Its new President made all the right noises during his recent India visit.
Of all South Asian politicians, the favourite of Delhi reporters has to be the youthful new president of the Maldives, Mohamed Nasheed, who was here from December 23 to 26 on his first state visit.
As he walked — actually, bounded — into the room where journalists had congregated, it was hellos and high-fives all round. Some were embraced by him, others got pecks on their cheeks. He knew most of them by their first names. It was genuine, deeply-felt warmth that enveloped the gathering, not the practised PR that politicians and bureaucrats from some of India’s other neighbours are so adept at.
Nasheed was born in 1967. So he cannot claim to have been friends with the Gandhi family like the former King of Bhutan and the current one, or indeed, even like the former President of the Maldives, Maumoon Abdul Gayoom. He cannot assert familiarity with Indian cities, like Afghanistan President Hamid Karzai who studied in Himachal Pradesh, because he went to school in Britain. Nor can he claim, like some Nepal or Sri Lanka Tamil politicians, to have sought political exile in India — he left Britain and returned to the Maldives to lead the Maldives Democratic Party (MDP), was incarcerated 13 times by former President Gayoom who finally demitted office after 30 years earlier this year following an election that brought a coalition led by the MDP to power.
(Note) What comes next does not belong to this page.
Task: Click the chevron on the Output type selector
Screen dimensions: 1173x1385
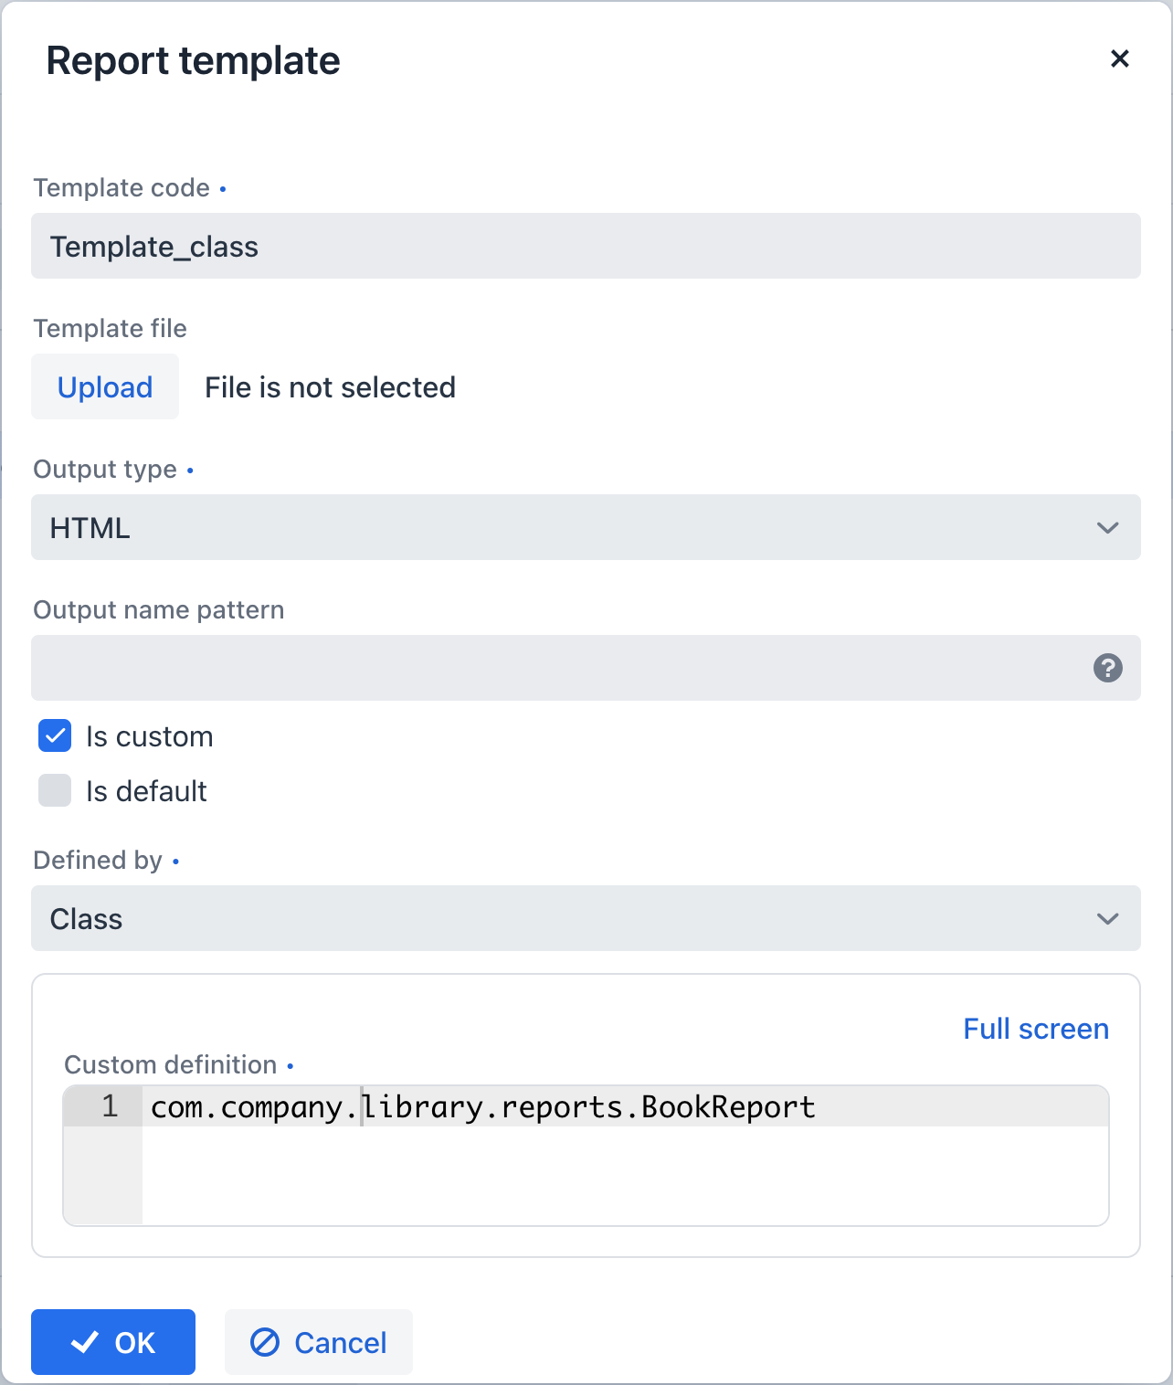Action: tap(1108, 527)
Consider the geography of the Maldives islands and their importance in the politics of the region becomes immediately apparent. It is a group of around 1,100 islands — atolls as they are known — peppering the Indian Ocean. Some islands are developed, others aren’t. Some are very sparsely populated. Till about 25 years ago, in the Maldivian system of jurisprudence that outlawed the death penalty, ‘hardened’ criminals — those who had murdered, for example — were simply banished for life to one of these islands where they fended for themselves in what have to be some of the world’s most salubrious open air jails.
Although a protectorate of the British, Maldives did not really go through a people’s movement in its struggle for independence. In 1965, the country signed an independence agreement with the British and in 1968, Maldives became a republic from a Sultanate with Ibrahim Nasir as president. Nasir replaced President Gayoom who ruled with an iron hand from 1978 suppressing all political activity and establishing Islam (Maldives is 100 per cent Sunni but rejects Wahhabi Islam) as the state religion. For 30 years, while the world around them changed, time stood still for the Maldivians. Gayoom faced several coup threats but the most frightening was the attempt by Sri Lankan Tamil militant group People’s Liberation Movement for Tamil Eelam (PLOTE) in 1988. Under its leader Umamaheswaran, PLOTE tried to overrun the Male airport and other government installations. The coup attempt was foiled with Indian help but it brought home their geostrategic vulnerability sharply to the Maldivians.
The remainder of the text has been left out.